2/29/12 Report - More on Recent Florida Legislation Affecting Treasure Hunting

Hey, we have an extra day. Happy Leap Day! It's a good thing too. I need the extra day. Due to the overwhelming interest in the recent Florida state legislation (Bill 868) I'm postponing some other topics that I had planned.

I received a lot of email in response to yesterday's post. It's amazing how much reach and power this little blog has. Hundreds of thousands of hits and growing rapidly. I can't quite grasp it. I sometimes feel like I'm sitting here typing to myself or maybe a few people, but then something happens and I see how much impact it has.

As I said the new Florida bill is the hot hot hot topic today.

The St. Lucie Metal Detecting Club is mobilizing and contacting their representatives.

I got word this morning that Alan Hays has deleted thousands of comments about this issue from his facebook page.

By the way, Debbie Mayfield is the state house representative for Vero.

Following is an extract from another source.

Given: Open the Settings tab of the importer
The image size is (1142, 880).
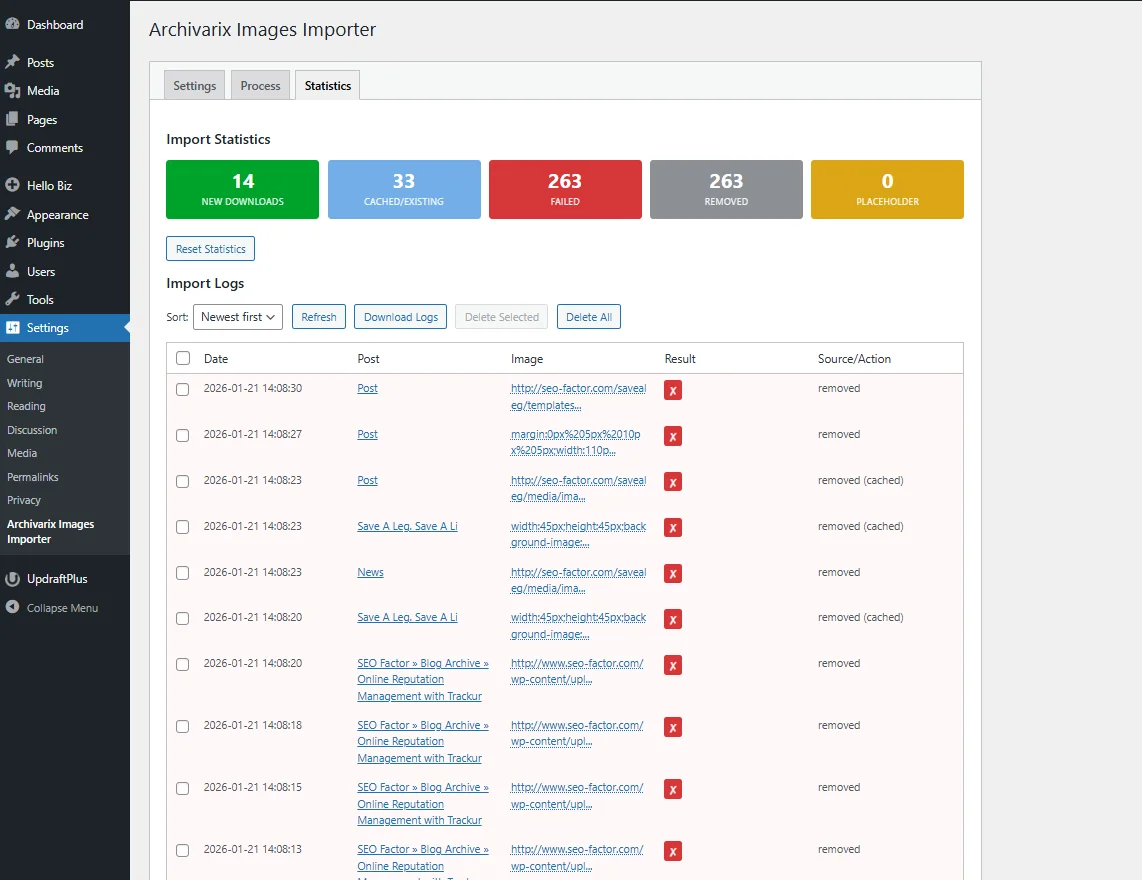Looking at the screenshot, I should point(194,86).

If you don't know who your representative to the Florida legislature is, you can use this link to find out.

Thanks to Bernie C. for all of the work he did to start and maintain the St. Lucie club. When issues like this come up and require action, you can see how important it is to have clubs and how important it is to be a part of a group. You will be better informed, and just as importantly, better able to represent and stand up for your hobby when you belong to a club.

Among the many emails I received concerning this issue was one from a Miami TV station. That means we are making progress towards bringing the other side of this issue to light. It also provides an opportunity for us to educate the public.

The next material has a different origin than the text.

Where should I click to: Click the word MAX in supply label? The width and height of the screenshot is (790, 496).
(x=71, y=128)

Another person that sent me an email had contacted another TV station concerning the bill.

The businesses that serve the treasure hunting community should be concerned about this too.

Many people travel to the Treasure Coast because of its history. If this bill passes maybe a name change would be in order.

I don't think people realize how many people travel to the Treasure Coast to metal detect. I do because I get a lot of emails from people wondering where to stay to be close to the detecting beaches.

Before I lived on the Treasure Coast I traveled here to detect and stayed at local hotels and eventually bought a house in the area.

I'm a bit surprised that I've never been contacted by any of the local tourist development people. They evidently don't know how many people travel here because of our heritage of treasure hunting.

We have two treasure museums on the Treasure Coast which have been doing business here for years.

From detectors and food to salvage vessels, docking, gas and the treasure that goes into the state collections, there is a lot of economic activity tied to detecting and treasure hunting on the Treasure Coast.

A CNN Travel writer interviewed me for a metal detecting article that was published on the CNN web site, and it brought national attention to the Treasure Coast. The travel writer recognized that many people who travel to beach areas are interested in metal detecting.

When you get down to it, our local representative evidently do not realize the economic impact of treasure hunting on our community. They do not recognize that it is a big part of our history and heritage. Jeeeeez, it's called the "Treasure" Coast, not the "Archaeology" Coast.

And the abuse of terms like "artifact" is getting ridiculous. They include anything over forty years old. Shoot, I've gone to the home where I was raised and dug up some of MY old toys that were older than that. Pretty soon if you have it today, tomorrow it will be considered an artifact. They are going way too far. It gets ridiculous.

A big problem is that the relationship between the archaeological community and the citizenry has broken down. Because of outrageous over-reaching, people don't trust the officials anymore. Look at the bill! Confiscation of equipment, cars, etc. etc. without any reasonable process - its just way too dictatorial and out of balance. And evidently only one side of the argument - that of the radical archaeological community - has had input. And to think, everything they do is done on your tax payer dollars. That is another place you might want to make your voice heard if they are not willing to listen to reason.

I'll wind it down on that issue today. Remember, if you don't participate in your government, you take what you get.

Look at this, particularly the last QA.

Treasure Coast Beach Detecting Conditions and Forecast.

The wind is from the south and the swells from the east. Seas on the Treasure Coast are running around three feet or less. They'll be decreasing until Saturday.

Detecting conditions are poor and will remain that way for a few days.